The toner particles of the invention may be used alone in monocomponent developers or may be mixed with a suitable carrier vehicle known to those skilled in the art for use in dual component developers. The carrier vehicles which can be used to form developer compositions can be selected from various materials. Such materials include carrier core particles and core particles overcoated with a thin layer of film-forming resin to establish the correct triboelectric relationship and charge level with the toner employed. Suitable carriers for two component toner compositions include iron powder, glass beads, crystals of inorganic salts, ferrite powder, nickel powder an these powders having thereon a resin coating such as epoxy or fluorocarbon resins.
The toner composition of the present invention may also contain other known additives such as waxes and siloxane oils. The toner composition is conveniently made by mixing the toner particles with the extraparticulate base-washed silica together in a blender.
The following examples are detailed descriptions of compositions of the present invention.
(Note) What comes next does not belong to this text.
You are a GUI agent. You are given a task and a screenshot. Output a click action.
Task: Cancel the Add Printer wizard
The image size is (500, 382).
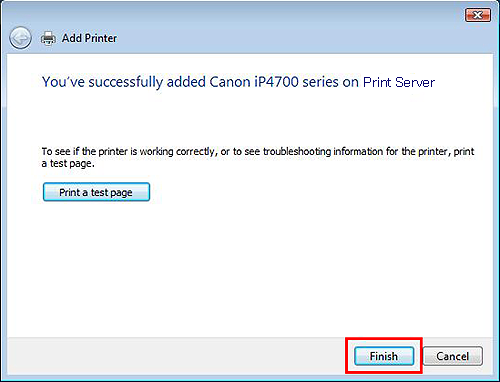453,356
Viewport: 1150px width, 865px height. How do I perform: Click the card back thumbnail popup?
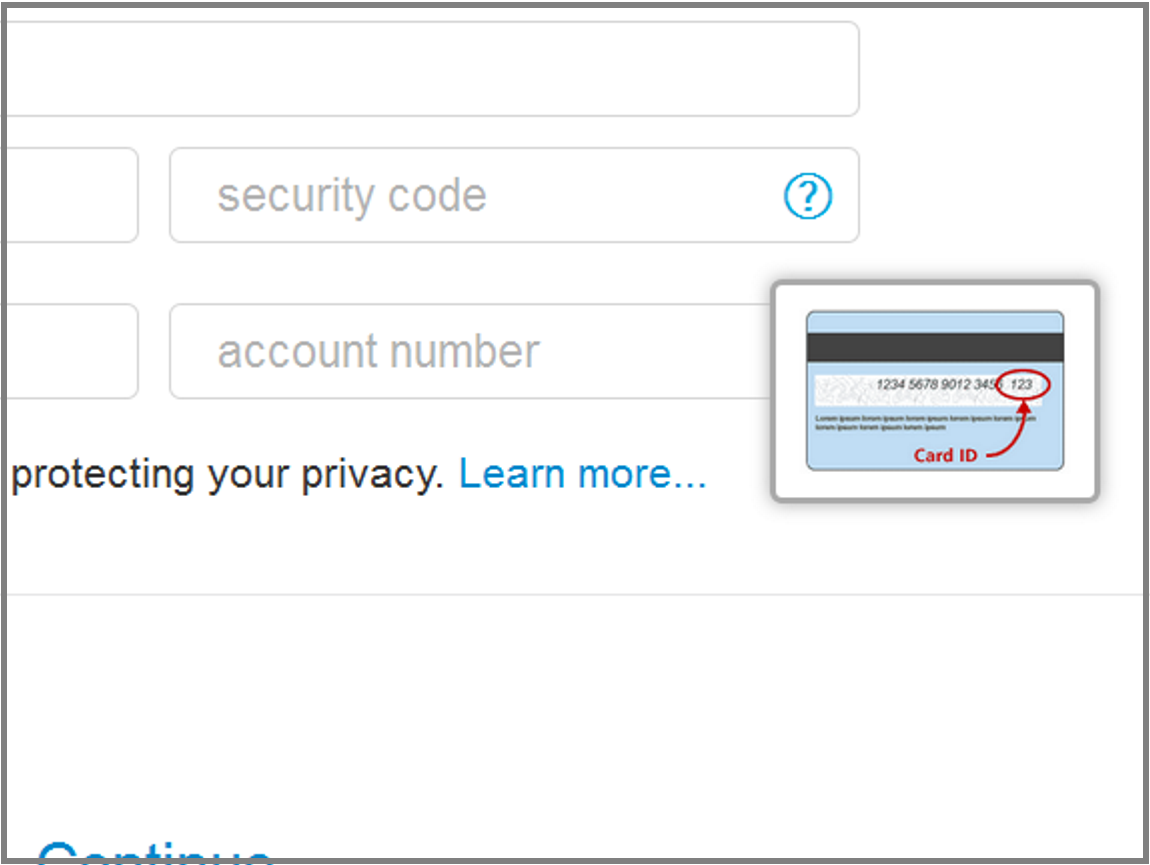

The descriptions fall within the scope of, and serve to exemplify, the more generally described compositions set forth above. The examples are presented for illustrative purposes only, and are not intended as a restriction on the scope of the invention.
2. Silica-(fumed, hydrophobic, methylated) particle size 7 nm.
3. Base-treated silica is the fumed silica which has been contacted with 0.1 molar KOH (pH=13) for period of 2 hours and then vacuumed dried and recrushed
4. Toner Composition is dual component comprising 97.5 weight % of steel carrier beads (140 micron) and 2.5 weight % of toner comprising (99.8 wt. %) poly(styrene-co-butylmethacrylate) and silica (0.2 wt. %).
II. Test Procedure
The toner composition was rolled in a metal can for 10 minutes. Aliquots of the composition were then transferred to a Faraday cage, known as a blow-off cage, and the toner was blown away from the carrier and out of the cage using forced air. The charge on the toner was obtained from the charge (Q) an weight (M) change of the cage and was reported as Q/M.
______________________________________Component(s) inToner Composition Q/M (uC/g)*______________________________________Toner -5Toner/silica -16Toner/base treated silica -3______________________________________
The results of the test surprisingly show that the base-treated silica does not negatively charge the toner composition. The base treated silica particles provide good fluidity and anticaking properties to the toner composition.
Although this invention has been described with respect to specific embodiments, the details thereof are not to be construed as limitations for it will be apparent that various embodiments, changes, and modifications may be resorted to without departing from the spirit and scope thereof, and it is understood that such equivalent embodiments are intended to be included within the scope of this invention.